I found that accessing an IdDict can lead to memory allocations, while accessing a Dict does not. I first encountered this behaviour in combination with the Memoization.jl package, therefore the original thread can be found here: https://github.com/marius311/Memoization.jl/issues/19
However, as marius311 showed with an MWE, the allocations do not result from Memoization.jl, but rather from the get! method of the IdDict. Please find the MWE below:
const cache_dict = Dict{Tuple{Vector{Int},Int},Int}()
const cache_iddict = IdDict{Tuple{Vector{Int},Int},Int}()

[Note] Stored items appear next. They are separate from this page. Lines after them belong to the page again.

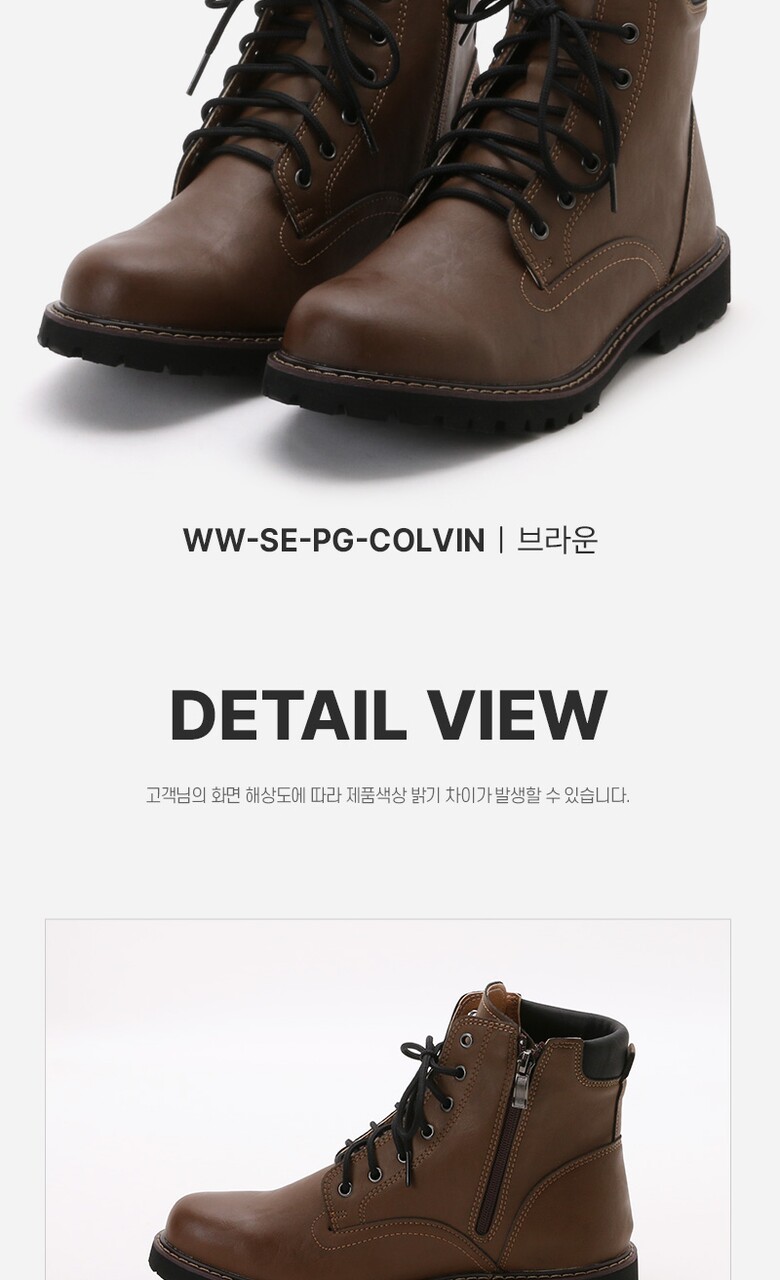This screenshot has height=1280, width=780.
Task: Select the 브라운 color name label
Action: (557, 540)
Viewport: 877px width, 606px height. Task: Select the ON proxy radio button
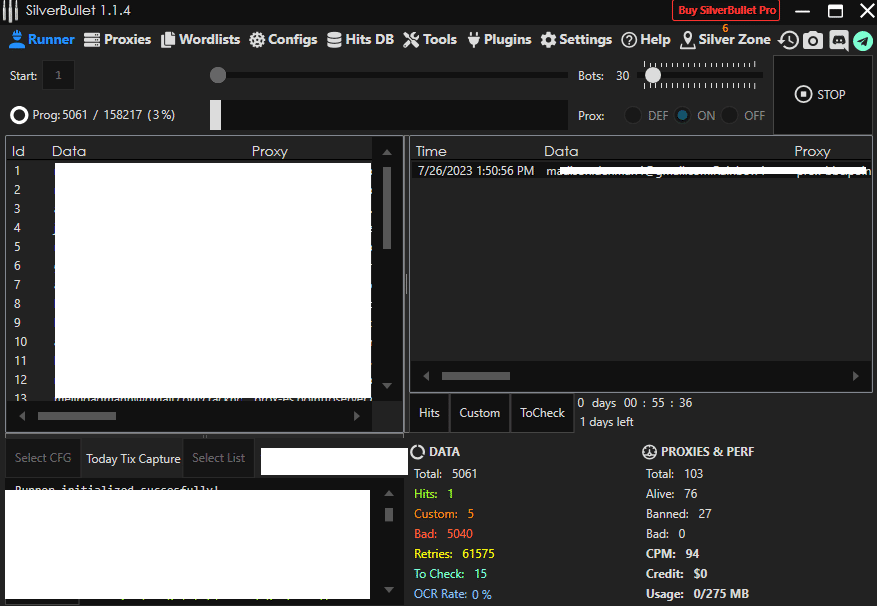point(682,115)
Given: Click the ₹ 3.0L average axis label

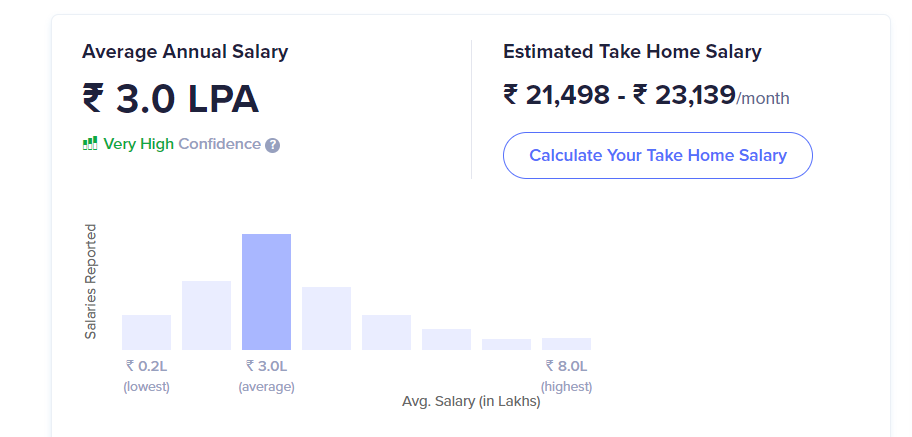Looking at the screenshot, I should tap(266, 366).
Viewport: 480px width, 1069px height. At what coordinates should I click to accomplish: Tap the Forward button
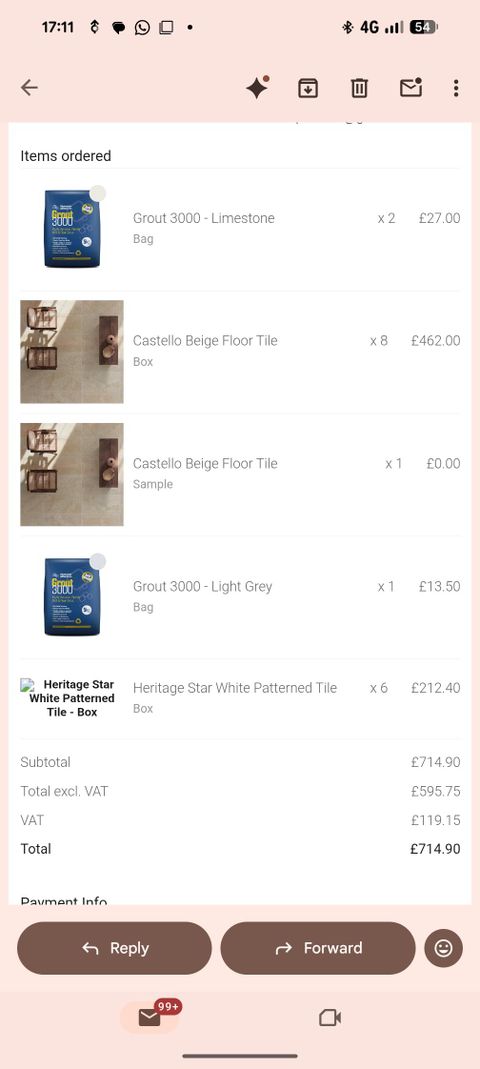tap(318, 948)
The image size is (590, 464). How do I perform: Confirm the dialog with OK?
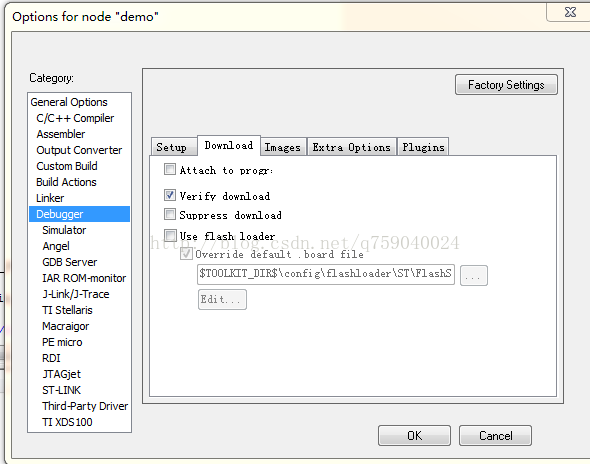click(414, 435)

# this is basically what @memoize expands to:
function func_dict(ctr, a)
_getter() = a + 1
get!(_getter, cache_dict, (ctr, a))
end
function func_iddict(ctr, a)
_getter() = a + 1
get!(_getter, cache_iddict, (ctr, a))
end
function main()
ctr = Int[0]
for i = 1:10
println("Run $i")
println("Using Dict: $(@allocated func_dict(ctr, 1))")
println("Using IdDict: $(@allocated func_iddict(ctr, 1))")
end
end
main()
When you run this MWE, you’ll find that after the initial compilation run, the IdDict variant allocates 64 bytes for i = 1 and 32 bytes for each subsequent loop run. The Dict variant on the other hand allocates no memory.
My guess is that it is the creation of the (ctr, a) tuple (on the heap) that doesn’t get elided because you need to actually form the object to compute its objectid.
Edit: This might not be true, cf the simpler example:
const cache_dict = Dict{Tuple{Vector{Int},Int},Int}()
const cache_iddict = IdDict{Tuple{Vector{Int},Int},Int}()
function func_dict(d)
_getter() = 1
get!(_getter, cache_dict, d)
end
function func_iddict(d)
_getter() = 1
get!(_getter, cache_iddict, d)
end
function main()
ctr = Int[0]
d = (ctr, 1)
for i = 1:10
println("Run $i")
println("Using Dict: $(@allocated func_dict(d))")
println("Using IdDict: $(@allocated func_iddict(d))")
end
end
main()
Please ignore the last post, it was stupid. Nevertheless, I still think that the implementation of get! is causing those allocations. Could the creation of val by the ccall on line 176 cause the allocations, assuming that the dict returns a tuple?
Edit: @kristoffer.carlsson is probably right with his assumption that the objectid calculation is what is actually causing the allocations. Consider an example where an integer is used as key:
const cache_dict = Dict{Int,Int}()
const cache_iddict = IdDict{Int,Int}()
function func_dict(d)
_getter() = 1
get!(_getter, cache_dict, d)
end
function func_iddict(d)
_getter() = 1
get!(_getter, cache_iddict, d)
end
function main()
d = 1
for i = 1:10
println("Run $i")
println("Using Dict: $(@allocated func_dict(d))")
println("Using IdDict: $(@allocated func_iddict(d))")
end
end
main()
as well as the calculation of the objectid of a tuple:
After some further testing, I found that @kristoffer.carlsson is definitely right about the issue. Consider the following MWE:
a = Int[0, 2, 3, 4]
b = Float64[1.0, 2.0, 45.0]
@allocated objectid((a,b))
@allocated objectid((a,b))
The first run results in 160 allocations, all subsequent ones in 32 allocations. I guess this is unavoidable due to the tuple formation. Therefore, I marked the answer of @kristoffer.carlsson as solution. Thanks to all for the discussion!